::: Selected passage
Most celebs are no better either. After reading dozens of online articles, I’ve come to the conclusion that they’re just as bonkers as the rest of us (only with better lighting and more jewellery). If they’re not eating baby food, they’re doing yoga in a sauna for 14 hours a day or nourishing themselves (celebs don’t scoff grub, they nourish themselves) with raw beetroot and hand-picked quinoa (yes, I know it’s pronounced ‘keee-noir’ Gwyneth, don’t keep going on about it).
For one very scary moment I thought I was going to have to scale the sheer cliff-face of normality alone, searching in solitude for a way to live a healthy life, unshackled by calorie-counting and a constant niggling fear that I might be half an ounce heavier than I was the day before (damn those Pringles and their evil deliciousness!).
But then I found her. Sophie Dahl – my new mentor, inspiration and the woman I’m going to stalk until she takes out a restraining order or moves to Uzbekistan (a country which, according to my mother, doesn’t exist).
I hadn’t noticed her before because she was sitting at the back, quietly reading a book of poetry while nibbling prettily on a Madeleine biscuit. But she’s definitely the one for me; the one to show me the way to normalcy (while wearing a vintage tea dress under an over-sized cardigan and drinking Earl Grey out of mismatched crockery).
::::::
::: Data block
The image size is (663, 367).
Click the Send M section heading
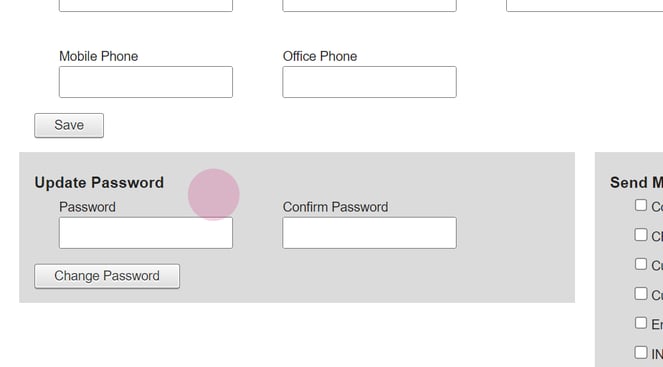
::::::
§ **The tasks**
a) In the passage about celebrities and Sophie Dahl, what does the writer's mother say about Uzbekistan?
b) From the passage about celebrities and Sophie Dahl, return the text from "For one very" up to and including "of mismatched crockery).", copied word for word.

§ **Set of answers**
a) She says it doesn't exist.

b)
For one very scary moment I thought I was going to have to scale the sheer cliff-face of normality alone, searching in solitude for a way to live a healthy life, unshackled by calorie-counting and a constant niggling fear that I might be half an ounce heavier than I was the day before (damn those Pringles and their evil deliciousness!).
But then I found her. Sophie Dahl – my new mentor, inspiration and the woman I’m going to stalk until she takes out a restraining order or moves to Uzbekistan (a country which, according to my mother, doesn’t exist).
I hadn’t noticed her before because she was sitting at the back, quietly reading a book of poetry while nibbling prettily on a Madeleine biscuit. But she’s definitely the one for me; the one to show me the way to normalcy (while wearing a vintage tea dress under an over-sized cardigan and drinking Earl Grey out of mismatched crockery).